Distichia hair follicles are found in the base of the meibomian gland, where the cilia exit through its orifice; the cilia may contact the cornea and cause irritation. The majority of dogs with distichia do not require any treatment; however, in cases associated with discomfort, therapeutic intervention should be pursued. If the hairs emerge from the conjunctival surface as ectopic cilia, therapeutic removal is usually necessary. Distichiasis is thought to be inherited, but the mechanism of transmission is unknown.2

Any individual patient may present with distichiasis; however, certain breeds are more prone to the condition: American and English cocker spaniels, Welsh springer spaniels, Cavalier King Charles spaniels, flat-coated retrievers, English bulldogs, shih-tzus, poodles, dachshunds, and Parson Russell terriers.

Clinical Signs

Many cases are noted incidentally when an ophthalmic examination is conducted. Others are diagnosed when the patient presents with mild-to-moderate ocular discomfort (eg, persistent or intermittent squinting, increased blinking frequency) and epiphora with or without tear staining on the face.


Distichia are usually noted when a thorough examination of the eyelid margins and ocular surface is performed.
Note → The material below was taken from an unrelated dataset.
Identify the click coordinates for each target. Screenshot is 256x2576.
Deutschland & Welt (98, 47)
Some hairs are large or numerous enough to be noticed by the naked eye; others require magnification to be observed (Figure 1, Figures 2 and 3, below).
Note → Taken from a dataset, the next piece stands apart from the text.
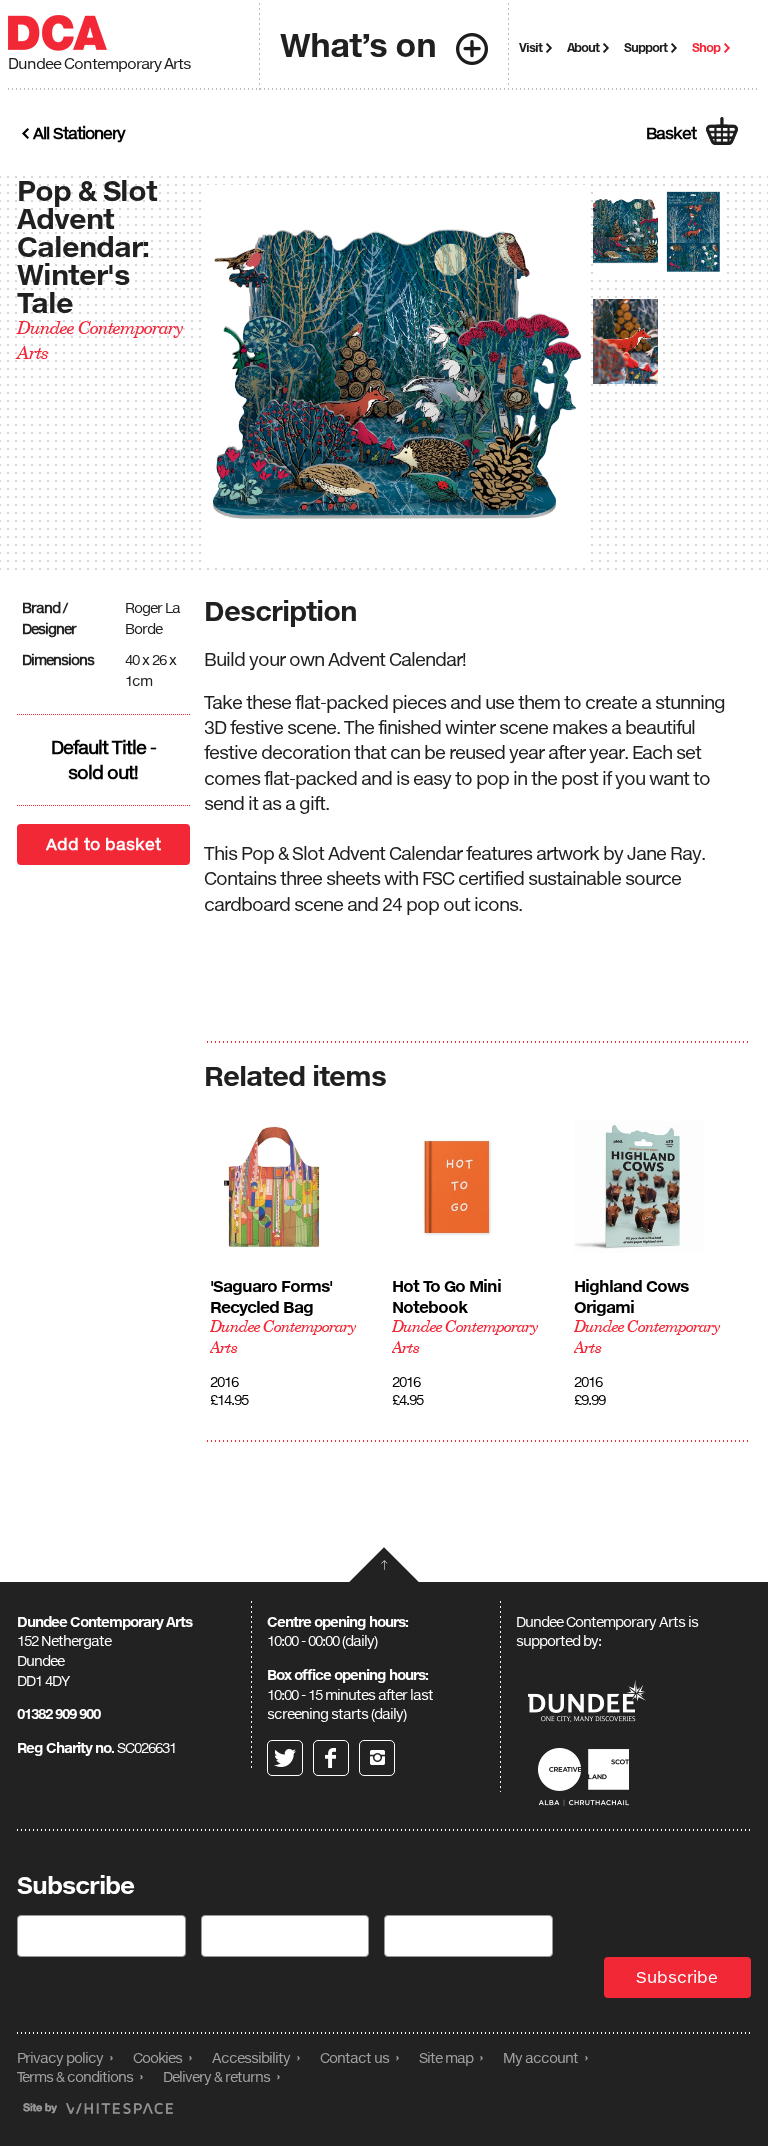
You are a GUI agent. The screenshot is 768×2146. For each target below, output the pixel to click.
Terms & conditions (75, 2076)
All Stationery (79, 133)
If hairs are soft and nonirritating, benign neglect is preferred; treatment, if not performed with care, may result in irreversible damage to eyelid margins and meibomian glands, which could result in permanent eyelid deformity or qualitative tear film deficiency.
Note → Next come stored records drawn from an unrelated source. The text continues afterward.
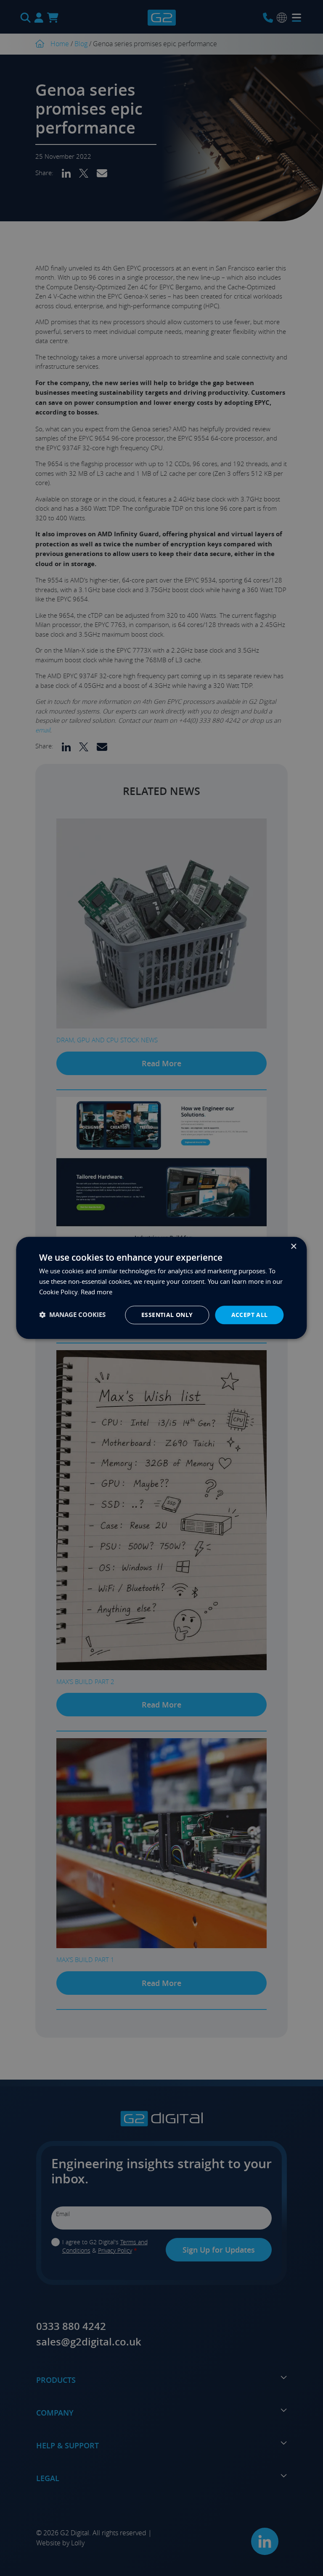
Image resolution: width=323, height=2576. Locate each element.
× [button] (293, 1246)
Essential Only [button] (167, 1315)
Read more (96, 1292)
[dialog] (161, 1288)
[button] (72, 1315)
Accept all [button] (249, 1315)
If the cilia cause discomfort or exacerbate corneal erosions or ulcerations, surgical removal or destruction of the distichia hair follicle is warranted. The simplest treatment for distichia is manual epilation at regular intervals (ie, 4–6 weeks) with smooth-tipped cilia forceps; however, patients with clinical signs as a result of the offending hairs are recommended to undergo surgery for a more permanent solution. To this end, a variety of surgical interventions are available. The most common and, in general, least risky option is cryoablation of the hair-producing follicle (Figure 4, above).3 Cryotherapy is usually performed with either a nitrous oxide or liquid nitrogen probe applied to the palpebral conjunctiva over the affected meibomian glands until an iceball forms that advances across the meibomian gland openings (Figure 5, above). The tissue is permitted to thaw completely and treatment is repeated, followed by manual epilation of any visible distichia. The amount of time necessary to freeze the follicle varies with the cryogen used and thickness of the patient’s eyelid.

Pretreatment with a systemic NSAID may minimize postoperative swelling and discomfort. Postoperative treatment should include systemic NSAIDs and topical corticosteroids. Eyelid and conjunctival swelling after the procedure is common; occasionally, eyelid depigmentation may occur. Other surgical options include electroepilation and surgical excision.

Distichia are similar to other hairs or to cilia in that the hair follicle undergoes a cycle of growth and shedding. Although hairs may not be present in other glands at the time of treatment, they could appear later and require additional treatment.